I wanted as soon as possible to see actual rattlesnake weed, so I drove down to Santa Rosa Plateau on Tuesday morning and hiked what Tom has dubbed the Vista Grande Loop, which consists of parts of the Granite Loop trail, Vista Grande Trail, Monument Hill Rd, Fault Rd, and Waterline Rd. It was a beautiful day and the Reserve was almost empty. Red-tailed hawks circled overhead and harriers skimmed the grassy slopes. I set my GPS so I could easily find the Chamaesyce, but what I found first and which I was very pleased about was California maidenhair fern (Adiantum jordanii) which I have been seeking for some time. It was at the base of some rocks just past the Cole Creek crossing. There was also some California lace fern (Aspidotis californica) in the same location. I have discovered that there is another species of Adiantum in Southern California, aleuticum, which has Rancho Santa Ana vouchers for Santa Anita Canyon, Eaton Canyon and Fern Canyon, which are near to me and where I will look for it next month.

It's interesting that as in so many places like this, most people's exposure to the Santa Rosa Plateau involves those areas that are either closest to the Visitor Center or to a road. So here, probably 90% of the visitors walk the Granite Loop Trail or the trail to the Vernal Pools and miss the rest of the Reserve. I think that once you get out on the Vista Grande Trail, especially as it goes up over the hill from Waterline Rd into the "back-
country", or beyond the Vernal Pools and the Adobes onto the Punta Mesa Trail, you are treated to the best of the Reserve. Turning left on Monument Hill Rd, I noticed some blooming two-tone everlasting (Gnaphalium bicolor) and then found some small patches of the Chamaesyce right where my GPS indicated it should be. I knew it wouldn't be blooming because of what Tom had told me, but even through the hand lens it was obvious that this was very different from the C. polycarpa on the Mt. Wilson Trail. Very glabrous in all its parts, it had very distinctive wide and whitish scales at each node that were the fused stipules. I attempted to photograph it but knew that I would probably have better luck under more controlled conditions at home. I also plan to purchase after Christmas a digital microscope with a built in camera that will be able to capture images at 40x and 100x (and higher) magnification and feed them directly onto my computer screen, and this is what I have needed for a long time to take quality photographs of very small structures. Anyway, I collected a few samples and then enjoyed the rest of my walk. It's obvious that I'm going to have to look closely at these Chamaesyces from now on and not just assume that they are all rattlesnake weed.

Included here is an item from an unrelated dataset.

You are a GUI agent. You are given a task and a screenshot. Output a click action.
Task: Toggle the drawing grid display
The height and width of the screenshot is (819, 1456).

When I got home, I took a picture of a single stipule with the leaves and the rest of the stem cut off just to show what it looks like, and even though the photo was taken through a hand lens, it turned out reasonably well and may be viewed here. The picture also shows a slightish white margin to the leaf, which is supposed to be another identifying characteristic, although the margins of most of the leaves on my sample had aged to a dull reddish color.

This will be my final outing and log for 2004, as I am leaving in a couple of days to go back to Virginia to spend Christmas with my wife's family. Happy holidays and best wishes for the New Year!